Lei invece continua a fare un lavoro manuale, artigianale, quali sono gli strumenti che usa?
Molti dei macchinari che vedi qui dentro li uso ancora, mi servono per tagliare il cartone o per pressare i libri. Utilizzo dei pennelli e altri strumenti, e poi naturalmente delle colle. La colla che uso la faccio ancora io, con la farina, l’allume e il riso per farla restringere.
Quasi come un alchimista che prepara una pozione!
Chi sono i suoi clienti?
Semplici persone che hanno dei libri da sistemare o anche collezionisti che hanno libri antichi. Guardi questo che mi hanno lasciato da sistemare.
Ci mostra una cinquecentina datata al 1575, il frontespizio recita “COMMENTARIORUM VARIARUMQUE RESOLUTIONUM IURIS CIVILIS COMMUNIS ET REGII. TOMI TRES”. Si tratta di un antico libro di Giurisprudenza che Aldo deve rilegare per un suo cliente.
Noi sappiamo che ha lavorato anche per alcuni personaggi illustri, è così?
Sì ho lavorato per Napolitano, Cossiga e altri politici, e anche per il papa Giovanni Paolo II.
E che lavori si facevano fare?
Lavori normali, mi portavano dei libri da restaurare. Tanti volevano il dorso in pelle.
Ha insegnato il mestiere ai suoi figli?
A mia figlia sì, ed è diventata brava. A volte mi riprende anche: “la dovevi fare così questa cosa!” (si ride ndr).
Quale pensa che sia il futuro dei lavori artigianali e manuali?
La manualità è finita, sostituita dalle macchine. I giovani non vogliono imparare più questi lavori che comportano fatica e sacrifici.
Però sua figlia sta proseguendo questo mestiere
Lei sì, ma non è mica così giovane, ha cinquanta anni.
È cambiata la vita del quartiere?
Sì molto, in tanti si sono trasferiti perché gli affitti costano troppo. Ormai da qui a piazza Navona ci abitano tantissimi stranieri (americani soprattutto). Dovrebbero dimezzare gli affitti per i negozi sennò qua muore tutto.
Io le avrei portato un lavoro da fare, è un libro completamente scollato da rilegare. Così testiamo la sua bravura.
Certo mi faccia vedere. Osserva con attenzione il volume, maneggiandolo con cura.
Va bene, qua devo scollare le ultime pagine attaccate, passare un filo e metterci una colla forte.
Grazie. Ci farebbe la sua firma?

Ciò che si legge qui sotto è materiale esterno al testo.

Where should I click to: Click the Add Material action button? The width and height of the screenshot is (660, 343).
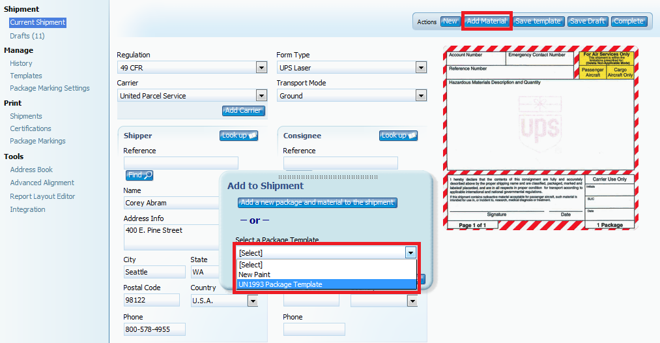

Stiamo raccogliendo tutte le firme degli artigiani che intervistiamo.
D’accordo. Certo, una volta firmavo le cambiali… vabbè!
Ridiamo di gusto tutti insieme.
Questa bottega assomiglia ad un museo bizzarro, un museo della carta dove si incontrano antichi macchinari industriali e dove si respira il profumo cartoso della storia. Aldo ci racconta che il palazzo dove si trova la bottega apparteneva alla famiglia di papa Leone XII, pontefice degli anni Venti dell’Ottocento, e ci abitavano i suoi discendenti (per questo ha i soffitti altissimi e affrescati). Ci racconta anche che la vecchia insegna del negozio è stato costretto a toglierla, perché doveva pagare una cifra che non era in grado di sostenere. Se custodite vecchi libri e avete voglia di metterli in sesto, portateli da Aldo Fefè, che saprà maneggiarli con cura e restaurarli ad arte.
Speriamo di tornare a vedere presto l’insegna di questo storico mestiere, tanto raro quanto prezioso.